No matter what your political or philosophical view on firearms, I'm sure we all can appreciate the history and beauty of important rifles of the past, such as the WW2 American M-1 Garand (named after its inventor). In this post, we will give this rifle a quick look.
The M-1 Garand was so important during the Second World War because it was a semi-automatic in a war dominated by bolt-action rifles. It was the first semi-automatic battle rifle ever put into major use by a world power.
Bolt-action rifles like the German K98 Mauser, the British Lee Enfield, the Russian Mosin Nagant and the Japanese Type 99 needed to have the bolt manually operated before each round could be fired, giving soldiers decent firepower compared to weapons of the past. But next to the semi-automatic M-1, the bolt-action rifles could not compare. With the M-1, each pull of the trigger released one .30 caliber round without the bolt having to be operated manually. Not only that, but the internal magazine could hold 8 rounds before needing to be reloaded. This gave the American soldier a huge amount of firepower.

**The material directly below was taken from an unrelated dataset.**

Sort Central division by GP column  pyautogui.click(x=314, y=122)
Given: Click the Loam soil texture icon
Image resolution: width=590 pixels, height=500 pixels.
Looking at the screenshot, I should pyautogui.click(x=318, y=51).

To do this the bolt was locked open. While the clip was inserted the bolt would unlock, stripping the first round off the clip. This unlocking, though, created a bit of a problem for the soldier. If the soldier did not get his thumb out of the way of the bolt, it would get slammed and pinched between the bolt and the reciever. This caused excruciating pain, swell the thumb and perhaps make the thumbnail fall off. This badge of honor was called "M-1 thumb" and was in a way a rite of passage. Anyone who 'earned' this experience quickly learned how to avoid it in the future.